(Raw records)
________________________________________

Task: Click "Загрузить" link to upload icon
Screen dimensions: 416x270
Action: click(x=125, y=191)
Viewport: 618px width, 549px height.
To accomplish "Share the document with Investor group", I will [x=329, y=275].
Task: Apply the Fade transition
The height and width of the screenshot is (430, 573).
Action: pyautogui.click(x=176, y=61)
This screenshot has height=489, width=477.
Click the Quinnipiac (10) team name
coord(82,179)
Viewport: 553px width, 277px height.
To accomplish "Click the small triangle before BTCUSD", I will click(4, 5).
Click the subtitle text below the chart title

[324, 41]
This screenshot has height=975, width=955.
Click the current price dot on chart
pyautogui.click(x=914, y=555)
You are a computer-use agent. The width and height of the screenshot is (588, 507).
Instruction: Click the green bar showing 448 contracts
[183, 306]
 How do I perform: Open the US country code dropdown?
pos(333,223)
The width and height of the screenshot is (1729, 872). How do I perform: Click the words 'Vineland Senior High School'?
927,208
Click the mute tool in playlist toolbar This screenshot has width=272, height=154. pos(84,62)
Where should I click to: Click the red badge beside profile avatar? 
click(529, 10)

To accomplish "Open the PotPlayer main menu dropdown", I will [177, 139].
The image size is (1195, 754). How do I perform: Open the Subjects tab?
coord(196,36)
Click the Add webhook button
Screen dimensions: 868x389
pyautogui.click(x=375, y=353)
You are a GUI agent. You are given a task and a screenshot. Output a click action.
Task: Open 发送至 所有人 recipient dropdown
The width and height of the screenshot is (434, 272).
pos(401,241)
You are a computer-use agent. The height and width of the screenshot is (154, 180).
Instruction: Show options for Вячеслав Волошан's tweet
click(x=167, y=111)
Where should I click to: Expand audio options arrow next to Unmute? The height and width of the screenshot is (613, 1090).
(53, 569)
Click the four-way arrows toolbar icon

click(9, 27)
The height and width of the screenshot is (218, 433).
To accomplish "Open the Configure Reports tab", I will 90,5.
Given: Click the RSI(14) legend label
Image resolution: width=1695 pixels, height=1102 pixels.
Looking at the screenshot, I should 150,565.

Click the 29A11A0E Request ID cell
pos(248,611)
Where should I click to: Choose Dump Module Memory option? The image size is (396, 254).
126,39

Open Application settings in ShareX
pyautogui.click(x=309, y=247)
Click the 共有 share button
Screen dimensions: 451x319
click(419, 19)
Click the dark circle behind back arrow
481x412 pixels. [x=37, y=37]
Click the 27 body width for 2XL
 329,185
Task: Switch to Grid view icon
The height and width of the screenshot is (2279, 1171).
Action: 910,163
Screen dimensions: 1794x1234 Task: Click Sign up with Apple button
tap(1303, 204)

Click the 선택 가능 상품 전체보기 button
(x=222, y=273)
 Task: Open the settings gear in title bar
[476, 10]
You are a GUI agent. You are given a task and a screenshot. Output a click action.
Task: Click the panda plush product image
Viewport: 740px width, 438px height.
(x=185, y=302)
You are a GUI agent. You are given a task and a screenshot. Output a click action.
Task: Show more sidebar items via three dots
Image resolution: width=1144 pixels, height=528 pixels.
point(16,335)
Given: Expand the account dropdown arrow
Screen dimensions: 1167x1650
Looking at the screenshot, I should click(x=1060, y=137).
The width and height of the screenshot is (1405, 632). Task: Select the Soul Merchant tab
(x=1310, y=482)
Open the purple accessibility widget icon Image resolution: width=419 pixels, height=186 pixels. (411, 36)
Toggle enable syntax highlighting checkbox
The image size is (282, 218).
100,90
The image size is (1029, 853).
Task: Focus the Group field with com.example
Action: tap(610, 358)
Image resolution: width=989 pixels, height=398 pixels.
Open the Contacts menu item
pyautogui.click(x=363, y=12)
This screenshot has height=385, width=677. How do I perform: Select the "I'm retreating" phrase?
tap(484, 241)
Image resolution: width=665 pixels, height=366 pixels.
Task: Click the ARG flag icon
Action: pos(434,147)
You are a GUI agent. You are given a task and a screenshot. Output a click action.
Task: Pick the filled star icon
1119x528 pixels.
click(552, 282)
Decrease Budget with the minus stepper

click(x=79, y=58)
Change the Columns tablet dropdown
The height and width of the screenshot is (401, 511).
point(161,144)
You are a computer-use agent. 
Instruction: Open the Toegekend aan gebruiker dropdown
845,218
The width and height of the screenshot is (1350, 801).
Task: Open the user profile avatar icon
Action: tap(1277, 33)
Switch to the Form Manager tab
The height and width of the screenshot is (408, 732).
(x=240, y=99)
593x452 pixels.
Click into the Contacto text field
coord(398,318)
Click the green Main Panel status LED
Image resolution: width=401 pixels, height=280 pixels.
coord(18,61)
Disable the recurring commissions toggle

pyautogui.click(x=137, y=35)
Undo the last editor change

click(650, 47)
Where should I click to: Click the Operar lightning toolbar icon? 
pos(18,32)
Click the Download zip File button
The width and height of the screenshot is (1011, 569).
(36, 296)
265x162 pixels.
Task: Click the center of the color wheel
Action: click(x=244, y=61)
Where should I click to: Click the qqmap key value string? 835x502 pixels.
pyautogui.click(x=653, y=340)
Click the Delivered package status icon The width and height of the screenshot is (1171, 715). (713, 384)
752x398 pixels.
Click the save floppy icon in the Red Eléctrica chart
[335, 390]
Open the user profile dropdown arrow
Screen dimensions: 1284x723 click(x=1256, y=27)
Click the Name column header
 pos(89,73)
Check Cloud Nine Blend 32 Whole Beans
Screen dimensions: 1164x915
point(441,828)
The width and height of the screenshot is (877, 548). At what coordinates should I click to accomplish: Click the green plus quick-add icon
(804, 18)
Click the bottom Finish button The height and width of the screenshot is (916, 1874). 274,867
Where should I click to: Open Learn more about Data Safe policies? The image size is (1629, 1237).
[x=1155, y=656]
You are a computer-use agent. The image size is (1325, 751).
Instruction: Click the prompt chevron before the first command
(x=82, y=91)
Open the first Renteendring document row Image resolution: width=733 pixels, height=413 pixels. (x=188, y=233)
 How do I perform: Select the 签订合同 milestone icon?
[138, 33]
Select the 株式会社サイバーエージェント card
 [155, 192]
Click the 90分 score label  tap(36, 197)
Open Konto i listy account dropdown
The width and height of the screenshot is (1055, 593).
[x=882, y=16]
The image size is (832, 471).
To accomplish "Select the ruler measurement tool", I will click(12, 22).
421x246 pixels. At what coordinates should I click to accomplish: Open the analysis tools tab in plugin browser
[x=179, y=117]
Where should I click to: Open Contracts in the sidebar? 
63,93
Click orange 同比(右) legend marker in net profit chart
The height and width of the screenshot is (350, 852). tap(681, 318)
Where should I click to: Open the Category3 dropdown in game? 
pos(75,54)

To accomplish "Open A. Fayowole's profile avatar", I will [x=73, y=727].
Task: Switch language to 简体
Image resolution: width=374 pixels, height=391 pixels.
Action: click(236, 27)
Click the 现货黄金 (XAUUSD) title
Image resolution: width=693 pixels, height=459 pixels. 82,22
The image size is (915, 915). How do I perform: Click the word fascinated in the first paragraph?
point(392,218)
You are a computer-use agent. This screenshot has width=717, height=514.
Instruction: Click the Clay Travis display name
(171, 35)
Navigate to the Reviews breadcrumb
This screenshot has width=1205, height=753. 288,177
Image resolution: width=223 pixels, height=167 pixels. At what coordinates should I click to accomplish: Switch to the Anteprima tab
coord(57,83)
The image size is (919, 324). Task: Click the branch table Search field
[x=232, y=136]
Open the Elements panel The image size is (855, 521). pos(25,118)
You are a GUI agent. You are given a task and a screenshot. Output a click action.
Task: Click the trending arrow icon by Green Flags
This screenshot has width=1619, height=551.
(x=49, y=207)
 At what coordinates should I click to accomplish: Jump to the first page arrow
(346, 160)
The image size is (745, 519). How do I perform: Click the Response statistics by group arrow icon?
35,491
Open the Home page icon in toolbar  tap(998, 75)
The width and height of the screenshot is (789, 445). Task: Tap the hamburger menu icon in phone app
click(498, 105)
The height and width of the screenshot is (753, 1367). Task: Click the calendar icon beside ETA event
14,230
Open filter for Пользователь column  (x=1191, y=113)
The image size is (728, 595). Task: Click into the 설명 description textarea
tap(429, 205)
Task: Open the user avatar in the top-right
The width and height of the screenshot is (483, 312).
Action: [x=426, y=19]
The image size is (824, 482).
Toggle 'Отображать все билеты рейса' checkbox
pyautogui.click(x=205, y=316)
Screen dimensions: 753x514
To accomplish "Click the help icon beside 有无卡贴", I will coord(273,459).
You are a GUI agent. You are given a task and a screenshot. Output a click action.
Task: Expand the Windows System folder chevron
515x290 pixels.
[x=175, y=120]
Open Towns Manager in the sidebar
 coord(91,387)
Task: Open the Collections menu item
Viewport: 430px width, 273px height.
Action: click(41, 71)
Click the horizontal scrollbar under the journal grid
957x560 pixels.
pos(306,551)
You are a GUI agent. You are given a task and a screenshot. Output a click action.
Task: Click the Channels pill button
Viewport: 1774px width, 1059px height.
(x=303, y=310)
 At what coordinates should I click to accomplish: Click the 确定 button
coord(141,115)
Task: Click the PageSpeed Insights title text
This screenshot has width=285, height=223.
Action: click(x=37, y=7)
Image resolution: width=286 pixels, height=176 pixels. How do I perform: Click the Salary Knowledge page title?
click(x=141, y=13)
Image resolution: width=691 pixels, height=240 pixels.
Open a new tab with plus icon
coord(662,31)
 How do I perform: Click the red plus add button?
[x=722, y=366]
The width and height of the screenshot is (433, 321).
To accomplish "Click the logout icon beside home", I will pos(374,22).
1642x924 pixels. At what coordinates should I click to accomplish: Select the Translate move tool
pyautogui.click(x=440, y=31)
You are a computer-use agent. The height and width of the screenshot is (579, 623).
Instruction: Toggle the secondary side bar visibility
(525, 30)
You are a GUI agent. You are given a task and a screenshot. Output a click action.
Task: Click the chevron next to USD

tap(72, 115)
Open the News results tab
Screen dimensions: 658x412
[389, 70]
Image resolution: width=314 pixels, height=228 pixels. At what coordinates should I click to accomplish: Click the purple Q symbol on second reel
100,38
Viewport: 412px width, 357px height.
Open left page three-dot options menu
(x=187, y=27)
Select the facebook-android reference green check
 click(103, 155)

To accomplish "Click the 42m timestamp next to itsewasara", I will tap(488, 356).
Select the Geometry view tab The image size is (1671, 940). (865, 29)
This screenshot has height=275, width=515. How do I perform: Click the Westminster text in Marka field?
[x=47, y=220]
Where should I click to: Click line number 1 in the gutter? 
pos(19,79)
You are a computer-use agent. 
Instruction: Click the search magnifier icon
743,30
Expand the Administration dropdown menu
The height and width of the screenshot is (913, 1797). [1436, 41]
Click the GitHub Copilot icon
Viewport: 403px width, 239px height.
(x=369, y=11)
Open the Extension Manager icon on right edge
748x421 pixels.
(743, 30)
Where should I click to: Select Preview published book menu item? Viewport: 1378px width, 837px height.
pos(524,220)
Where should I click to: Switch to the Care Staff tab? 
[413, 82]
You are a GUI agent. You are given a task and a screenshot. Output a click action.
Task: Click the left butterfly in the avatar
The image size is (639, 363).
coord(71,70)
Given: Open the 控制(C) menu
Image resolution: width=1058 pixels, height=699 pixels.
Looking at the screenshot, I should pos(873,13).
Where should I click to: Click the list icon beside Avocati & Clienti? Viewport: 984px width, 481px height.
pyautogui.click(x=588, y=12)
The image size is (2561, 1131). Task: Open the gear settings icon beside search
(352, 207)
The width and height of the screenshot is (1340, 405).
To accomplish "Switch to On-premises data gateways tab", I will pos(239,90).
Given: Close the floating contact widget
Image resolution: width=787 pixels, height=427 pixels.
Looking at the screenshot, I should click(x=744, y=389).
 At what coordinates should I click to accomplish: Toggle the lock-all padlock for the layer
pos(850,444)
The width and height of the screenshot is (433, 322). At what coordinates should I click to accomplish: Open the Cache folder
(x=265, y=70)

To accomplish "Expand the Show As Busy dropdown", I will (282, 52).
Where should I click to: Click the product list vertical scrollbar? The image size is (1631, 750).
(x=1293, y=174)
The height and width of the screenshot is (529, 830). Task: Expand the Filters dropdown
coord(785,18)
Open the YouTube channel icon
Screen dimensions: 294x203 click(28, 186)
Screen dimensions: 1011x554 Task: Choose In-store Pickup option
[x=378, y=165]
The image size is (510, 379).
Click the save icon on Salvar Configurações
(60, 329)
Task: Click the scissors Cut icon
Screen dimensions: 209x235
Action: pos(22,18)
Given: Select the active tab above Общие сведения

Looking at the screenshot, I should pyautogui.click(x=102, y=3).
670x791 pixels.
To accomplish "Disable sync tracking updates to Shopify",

________________________________________

> DIRECTIVE
Repeat the lines of the items above word for word, starting at the line that contains "Open the purple" and ending at the line that contains "point(161,144)", both lines included.

> THE COMPLETED TASK
Open the purple accessibility widget icon Image resolution: width=419 pixels, height=186 pixels. (411, 36)
Toggle enable syntax highlighting checkbox
The image size is (282, 218).
100,90
The image size is (1029, 853).
Task: Focus the Group field with com.example
Action: tap(610, 358)
Image resolution: width=989 pixels, height=398 pixels.
Open the Contacts menu item
pyautogui.click(x=363, y=12)
This screenshot has height=385, width=677. How do I perform: Select the "I'm retreating" phrase?
tap(484, 241)
Image resolution: width=665 pixels, height=366 pixels.
Task: Click the ARG flag icon
Action: pos(434,147)
You are a GUI agent. You are given a task and a screenshot. Output a click action.
Task: Pick the filled star icon
1119x528 pixels.
click(552, 282)
Decrease Budget with the minus stepper

click(x=79, y=58)
Change the Columns tablet dropdown
The height and width of the screenshot is (401, 511).
point(161,144)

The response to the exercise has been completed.